Records from a data collection:
───

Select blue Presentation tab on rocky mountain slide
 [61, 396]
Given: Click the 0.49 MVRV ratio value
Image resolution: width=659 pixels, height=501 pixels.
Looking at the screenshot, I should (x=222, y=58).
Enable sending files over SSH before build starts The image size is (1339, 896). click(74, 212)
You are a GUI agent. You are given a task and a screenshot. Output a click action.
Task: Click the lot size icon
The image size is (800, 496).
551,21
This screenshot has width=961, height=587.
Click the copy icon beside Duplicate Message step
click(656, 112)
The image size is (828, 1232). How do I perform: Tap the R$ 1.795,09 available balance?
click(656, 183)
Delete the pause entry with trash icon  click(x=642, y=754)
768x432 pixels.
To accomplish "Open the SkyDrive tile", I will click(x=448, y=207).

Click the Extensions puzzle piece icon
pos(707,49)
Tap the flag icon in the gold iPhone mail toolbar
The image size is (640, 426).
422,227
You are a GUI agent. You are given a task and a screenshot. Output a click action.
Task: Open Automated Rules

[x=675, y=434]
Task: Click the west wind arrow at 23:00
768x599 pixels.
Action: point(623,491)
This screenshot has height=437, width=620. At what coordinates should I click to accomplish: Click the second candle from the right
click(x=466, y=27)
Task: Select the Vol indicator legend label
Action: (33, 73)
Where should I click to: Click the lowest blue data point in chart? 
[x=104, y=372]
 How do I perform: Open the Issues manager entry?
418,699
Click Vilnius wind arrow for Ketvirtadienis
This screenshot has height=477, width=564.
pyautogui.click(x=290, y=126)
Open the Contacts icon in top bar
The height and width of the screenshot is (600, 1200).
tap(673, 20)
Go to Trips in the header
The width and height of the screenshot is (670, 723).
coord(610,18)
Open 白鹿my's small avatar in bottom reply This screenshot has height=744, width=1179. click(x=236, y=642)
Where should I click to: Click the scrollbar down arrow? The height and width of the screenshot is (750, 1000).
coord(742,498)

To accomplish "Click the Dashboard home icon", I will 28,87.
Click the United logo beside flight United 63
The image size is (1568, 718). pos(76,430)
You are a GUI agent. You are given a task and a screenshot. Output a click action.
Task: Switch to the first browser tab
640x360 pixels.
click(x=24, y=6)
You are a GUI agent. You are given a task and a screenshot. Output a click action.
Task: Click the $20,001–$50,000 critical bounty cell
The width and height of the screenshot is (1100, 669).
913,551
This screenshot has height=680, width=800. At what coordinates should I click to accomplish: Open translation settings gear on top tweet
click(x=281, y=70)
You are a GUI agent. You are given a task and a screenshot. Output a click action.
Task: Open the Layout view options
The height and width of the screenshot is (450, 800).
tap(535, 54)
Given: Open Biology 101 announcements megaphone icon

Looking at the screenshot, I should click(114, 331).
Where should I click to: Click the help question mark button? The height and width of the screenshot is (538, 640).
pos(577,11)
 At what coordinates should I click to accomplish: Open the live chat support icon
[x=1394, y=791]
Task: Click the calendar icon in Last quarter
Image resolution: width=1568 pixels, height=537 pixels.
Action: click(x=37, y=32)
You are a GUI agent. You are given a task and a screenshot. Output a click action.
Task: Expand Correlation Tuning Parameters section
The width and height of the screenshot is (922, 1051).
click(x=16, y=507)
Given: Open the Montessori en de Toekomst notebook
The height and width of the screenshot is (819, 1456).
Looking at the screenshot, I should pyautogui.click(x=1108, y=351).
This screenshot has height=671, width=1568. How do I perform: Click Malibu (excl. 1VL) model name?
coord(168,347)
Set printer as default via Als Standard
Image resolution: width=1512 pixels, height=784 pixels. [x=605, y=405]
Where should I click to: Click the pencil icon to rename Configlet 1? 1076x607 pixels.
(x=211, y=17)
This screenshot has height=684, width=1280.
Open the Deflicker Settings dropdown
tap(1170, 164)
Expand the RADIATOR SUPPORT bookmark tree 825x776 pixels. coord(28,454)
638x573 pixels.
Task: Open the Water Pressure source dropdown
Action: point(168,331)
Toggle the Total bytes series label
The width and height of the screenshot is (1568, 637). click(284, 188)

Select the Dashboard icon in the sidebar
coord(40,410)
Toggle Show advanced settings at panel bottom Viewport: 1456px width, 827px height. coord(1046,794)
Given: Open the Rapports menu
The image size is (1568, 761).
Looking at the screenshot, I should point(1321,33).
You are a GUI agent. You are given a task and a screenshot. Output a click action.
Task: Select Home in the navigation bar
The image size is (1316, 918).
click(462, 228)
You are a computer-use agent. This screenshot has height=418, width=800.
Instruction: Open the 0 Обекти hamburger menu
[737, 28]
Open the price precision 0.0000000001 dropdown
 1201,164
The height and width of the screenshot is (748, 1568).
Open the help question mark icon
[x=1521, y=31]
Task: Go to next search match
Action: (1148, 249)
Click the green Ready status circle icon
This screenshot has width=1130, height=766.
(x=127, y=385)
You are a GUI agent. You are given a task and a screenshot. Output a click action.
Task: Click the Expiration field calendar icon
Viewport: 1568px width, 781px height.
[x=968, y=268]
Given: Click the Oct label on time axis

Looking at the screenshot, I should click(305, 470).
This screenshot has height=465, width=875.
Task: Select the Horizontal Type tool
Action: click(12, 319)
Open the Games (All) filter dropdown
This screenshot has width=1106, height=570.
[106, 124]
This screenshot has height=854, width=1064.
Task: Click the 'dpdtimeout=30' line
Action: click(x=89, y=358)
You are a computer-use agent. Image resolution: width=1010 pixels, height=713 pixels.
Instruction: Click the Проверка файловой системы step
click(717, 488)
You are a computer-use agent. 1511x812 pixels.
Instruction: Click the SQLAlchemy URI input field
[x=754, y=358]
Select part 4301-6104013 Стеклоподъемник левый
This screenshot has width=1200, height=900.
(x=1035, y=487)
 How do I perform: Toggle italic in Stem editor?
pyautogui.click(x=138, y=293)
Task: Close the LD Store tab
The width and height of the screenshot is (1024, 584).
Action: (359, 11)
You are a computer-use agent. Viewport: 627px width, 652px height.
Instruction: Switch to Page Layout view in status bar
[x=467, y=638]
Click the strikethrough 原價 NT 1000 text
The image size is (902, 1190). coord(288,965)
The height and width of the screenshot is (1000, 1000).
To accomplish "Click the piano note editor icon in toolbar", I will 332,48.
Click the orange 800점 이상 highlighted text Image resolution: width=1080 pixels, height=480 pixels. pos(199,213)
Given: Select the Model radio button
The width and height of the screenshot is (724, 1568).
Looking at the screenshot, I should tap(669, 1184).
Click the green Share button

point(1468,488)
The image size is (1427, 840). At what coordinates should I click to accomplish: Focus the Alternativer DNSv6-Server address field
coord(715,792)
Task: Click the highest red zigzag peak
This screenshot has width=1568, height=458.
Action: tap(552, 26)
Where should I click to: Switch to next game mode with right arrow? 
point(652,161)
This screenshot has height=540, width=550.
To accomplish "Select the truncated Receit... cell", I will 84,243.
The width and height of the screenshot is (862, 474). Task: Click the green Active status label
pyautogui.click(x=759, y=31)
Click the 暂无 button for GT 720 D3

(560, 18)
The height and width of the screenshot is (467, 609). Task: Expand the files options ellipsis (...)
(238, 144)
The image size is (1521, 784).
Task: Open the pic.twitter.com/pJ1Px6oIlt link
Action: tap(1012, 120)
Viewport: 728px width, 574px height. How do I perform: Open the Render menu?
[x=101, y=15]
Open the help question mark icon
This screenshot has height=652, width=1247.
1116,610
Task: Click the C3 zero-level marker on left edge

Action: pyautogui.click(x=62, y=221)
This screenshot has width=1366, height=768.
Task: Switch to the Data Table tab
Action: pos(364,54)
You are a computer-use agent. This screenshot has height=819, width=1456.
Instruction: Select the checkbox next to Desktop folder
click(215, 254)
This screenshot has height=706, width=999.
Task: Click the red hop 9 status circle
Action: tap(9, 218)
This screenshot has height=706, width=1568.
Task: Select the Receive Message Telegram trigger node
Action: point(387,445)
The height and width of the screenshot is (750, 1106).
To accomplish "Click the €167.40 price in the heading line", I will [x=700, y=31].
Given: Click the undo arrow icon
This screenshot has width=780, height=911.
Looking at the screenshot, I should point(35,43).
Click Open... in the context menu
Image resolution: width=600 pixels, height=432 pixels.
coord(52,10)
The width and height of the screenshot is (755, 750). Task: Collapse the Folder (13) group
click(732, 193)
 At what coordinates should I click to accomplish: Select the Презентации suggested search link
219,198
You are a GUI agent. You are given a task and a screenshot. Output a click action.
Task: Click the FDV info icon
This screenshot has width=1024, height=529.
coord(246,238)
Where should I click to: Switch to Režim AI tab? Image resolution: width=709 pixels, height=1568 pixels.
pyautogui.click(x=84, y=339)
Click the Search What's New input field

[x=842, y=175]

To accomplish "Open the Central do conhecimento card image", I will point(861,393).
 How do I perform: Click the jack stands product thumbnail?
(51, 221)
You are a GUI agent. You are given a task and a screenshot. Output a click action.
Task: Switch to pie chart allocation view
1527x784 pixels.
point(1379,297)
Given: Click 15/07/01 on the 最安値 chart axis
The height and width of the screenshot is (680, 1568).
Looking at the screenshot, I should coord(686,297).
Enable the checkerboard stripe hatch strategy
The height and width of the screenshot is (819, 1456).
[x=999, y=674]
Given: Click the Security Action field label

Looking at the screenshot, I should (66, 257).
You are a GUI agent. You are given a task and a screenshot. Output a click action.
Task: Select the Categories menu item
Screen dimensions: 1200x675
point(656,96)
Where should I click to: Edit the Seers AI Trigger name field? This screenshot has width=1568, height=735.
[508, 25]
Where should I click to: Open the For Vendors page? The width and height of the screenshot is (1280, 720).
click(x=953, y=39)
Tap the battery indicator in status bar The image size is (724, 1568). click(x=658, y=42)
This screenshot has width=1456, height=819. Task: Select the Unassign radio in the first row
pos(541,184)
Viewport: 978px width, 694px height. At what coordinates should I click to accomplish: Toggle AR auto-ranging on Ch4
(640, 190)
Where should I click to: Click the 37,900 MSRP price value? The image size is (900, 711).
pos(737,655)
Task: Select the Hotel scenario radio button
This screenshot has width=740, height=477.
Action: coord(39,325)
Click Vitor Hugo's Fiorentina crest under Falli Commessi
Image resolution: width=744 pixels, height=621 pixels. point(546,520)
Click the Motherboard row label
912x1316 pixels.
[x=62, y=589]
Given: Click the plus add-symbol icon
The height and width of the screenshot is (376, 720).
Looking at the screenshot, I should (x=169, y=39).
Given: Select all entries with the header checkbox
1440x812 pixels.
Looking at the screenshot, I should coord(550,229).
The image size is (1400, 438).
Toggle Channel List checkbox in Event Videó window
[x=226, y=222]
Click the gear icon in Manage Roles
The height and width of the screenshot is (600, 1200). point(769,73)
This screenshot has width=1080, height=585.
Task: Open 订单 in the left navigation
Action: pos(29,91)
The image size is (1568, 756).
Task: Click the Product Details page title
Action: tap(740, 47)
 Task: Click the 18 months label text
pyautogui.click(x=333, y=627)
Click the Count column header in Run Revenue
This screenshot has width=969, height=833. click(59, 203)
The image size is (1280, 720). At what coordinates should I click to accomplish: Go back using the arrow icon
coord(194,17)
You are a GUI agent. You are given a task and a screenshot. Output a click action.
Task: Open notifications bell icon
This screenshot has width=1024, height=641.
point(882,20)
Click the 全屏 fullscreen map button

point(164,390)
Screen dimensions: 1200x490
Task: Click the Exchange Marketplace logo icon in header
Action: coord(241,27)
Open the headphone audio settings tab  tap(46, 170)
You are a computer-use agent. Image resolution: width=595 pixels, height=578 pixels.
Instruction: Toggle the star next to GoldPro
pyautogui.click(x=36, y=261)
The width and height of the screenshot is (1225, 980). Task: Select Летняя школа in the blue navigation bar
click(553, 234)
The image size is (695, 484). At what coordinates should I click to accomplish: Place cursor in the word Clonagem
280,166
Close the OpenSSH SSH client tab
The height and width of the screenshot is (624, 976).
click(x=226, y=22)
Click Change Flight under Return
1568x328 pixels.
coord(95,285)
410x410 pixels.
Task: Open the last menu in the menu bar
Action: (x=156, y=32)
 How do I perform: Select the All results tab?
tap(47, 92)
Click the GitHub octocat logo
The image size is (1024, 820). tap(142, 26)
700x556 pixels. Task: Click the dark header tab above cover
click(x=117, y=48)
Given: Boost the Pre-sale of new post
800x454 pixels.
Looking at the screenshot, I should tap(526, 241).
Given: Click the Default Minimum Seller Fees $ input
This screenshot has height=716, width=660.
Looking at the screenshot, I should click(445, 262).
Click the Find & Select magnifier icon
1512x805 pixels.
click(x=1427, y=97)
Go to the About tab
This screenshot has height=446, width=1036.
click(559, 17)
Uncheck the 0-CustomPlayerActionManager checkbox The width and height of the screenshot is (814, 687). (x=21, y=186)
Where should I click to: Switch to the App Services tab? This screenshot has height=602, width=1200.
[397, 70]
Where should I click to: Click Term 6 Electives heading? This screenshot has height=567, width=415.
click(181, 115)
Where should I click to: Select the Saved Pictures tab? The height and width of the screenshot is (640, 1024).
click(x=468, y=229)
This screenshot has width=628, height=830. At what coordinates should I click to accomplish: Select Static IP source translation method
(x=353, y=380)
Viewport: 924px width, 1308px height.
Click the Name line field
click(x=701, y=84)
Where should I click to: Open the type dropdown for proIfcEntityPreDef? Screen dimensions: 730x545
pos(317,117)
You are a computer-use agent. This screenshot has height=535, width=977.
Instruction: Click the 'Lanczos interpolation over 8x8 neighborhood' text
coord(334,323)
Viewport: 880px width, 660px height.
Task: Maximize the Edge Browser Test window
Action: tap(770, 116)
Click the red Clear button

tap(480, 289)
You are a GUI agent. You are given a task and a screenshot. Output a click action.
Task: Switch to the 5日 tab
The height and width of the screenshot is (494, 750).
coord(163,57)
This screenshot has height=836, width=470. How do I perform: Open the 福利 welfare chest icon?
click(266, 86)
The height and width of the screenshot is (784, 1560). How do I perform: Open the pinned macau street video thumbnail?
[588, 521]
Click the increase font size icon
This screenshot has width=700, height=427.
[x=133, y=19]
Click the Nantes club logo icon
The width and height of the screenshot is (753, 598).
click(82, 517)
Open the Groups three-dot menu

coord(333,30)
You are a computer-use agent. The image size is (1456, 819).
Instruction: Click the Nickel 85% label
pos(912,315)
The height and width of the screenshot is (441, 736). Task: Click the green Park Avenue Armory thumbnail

───

§ Your task
Out of the data above, transcribe exactly and only the lines starting with the line that has "Where should I click to: Edit" and going on through the line that has "Tap the battery", both included.

§ Task output
Where should I click to: Edit the Seers AI Trigger name field? This screenshot has width=1568, height=735.
[508, 25]
Where should I click to: Open the For Vendors page? The width and height of the screenshot is (1280, 720).
click(x=953, y=39)
Tap the battery indicator in status bar The image size is (724, 1568). click(x=658, y=42)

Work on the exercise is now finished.